The Matter Propounded: Of Its Possibility Or Impossibility, Treated In Four Parts by David Gatten

David Gatten’s experimental film The Matter Propounded: Of Its Possibility Or Impossibility, Treated In Four Parts explores the ephemeral quality of text. Specifically, he displays the phrase ‘Remember the words that fly away; but the writing remains’ in filmic movement as the words appear and fade away. The playful contrast begins with our understanding of a voice that speaks: words are heard temporally, and then are retained as a memory only as the sound fades away. The written word, by contrast, normally remains on the page or on the surface upon which it is inscribed. Ironically here, the written word is what ‘flies away’; the flickering light of time is how we see… In the materiality of 16mm film, the celluloid and projection have an intentional ‘handmade’ quality; the viewer is intended to remain aware of the material aspect of this medium, not to see it ‘disappear’ as one does in a cinema watching a Hollywood film.
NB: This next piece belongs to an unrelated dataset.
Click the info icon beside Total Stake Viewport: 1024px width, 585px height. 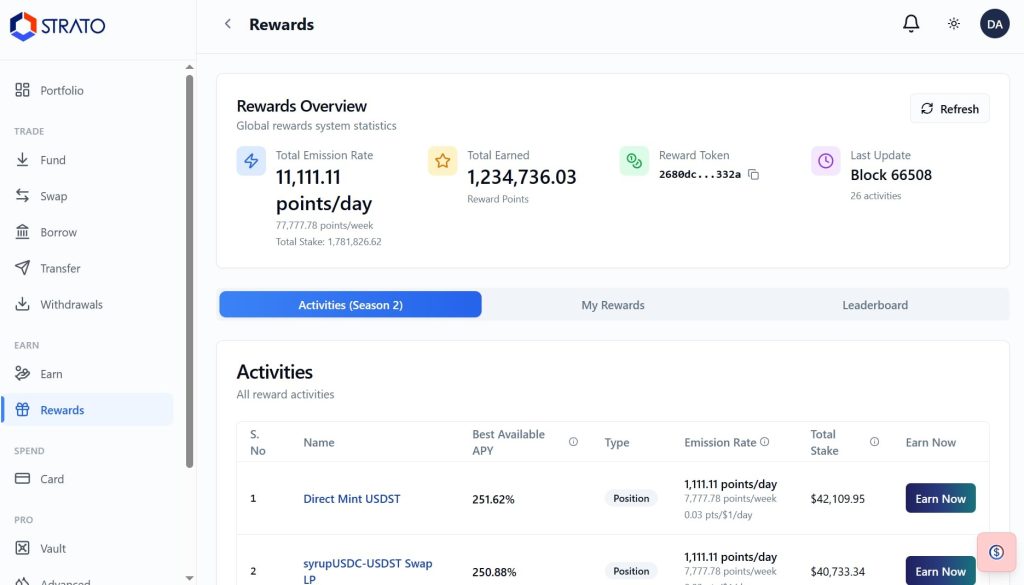click(874, 442)
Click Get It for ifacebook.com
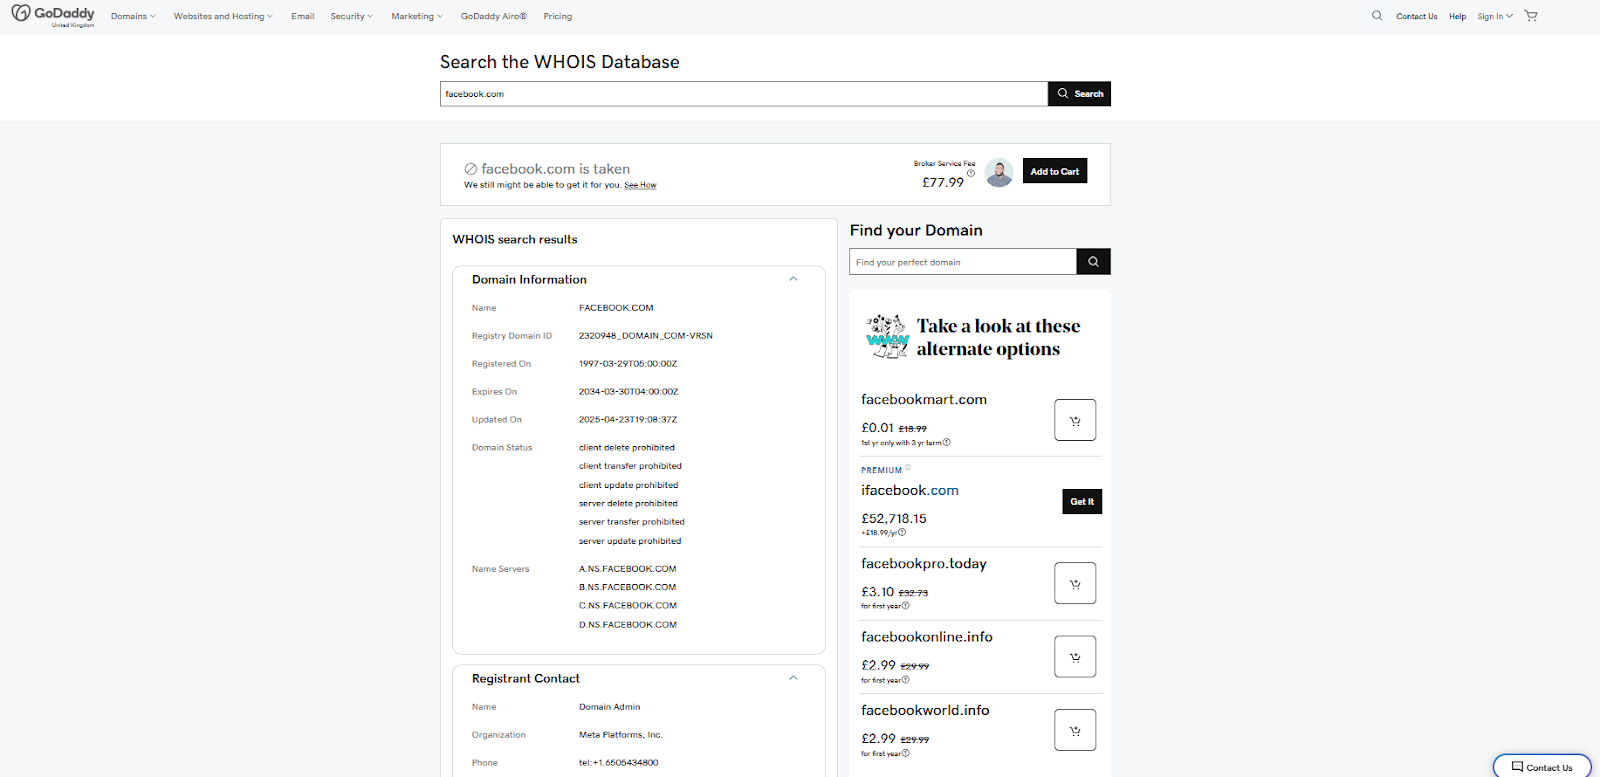 (x=1082, y=502)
Materiality – and the hand of the artist – remain visible in this matter (material) which has been put forward for our consideration.

For over fifteen years David Gatten's films have explored intersections of printed word and moving image, while investigating shifting vocabularies of experience and representation within intimate spaces and historical documents. Through traditional research methods and non-traditional film processes, the films trace the contours of private lives and public histories, combining elements of philosophy, biography and poetry with experiments in cinematic forms and narrative structures.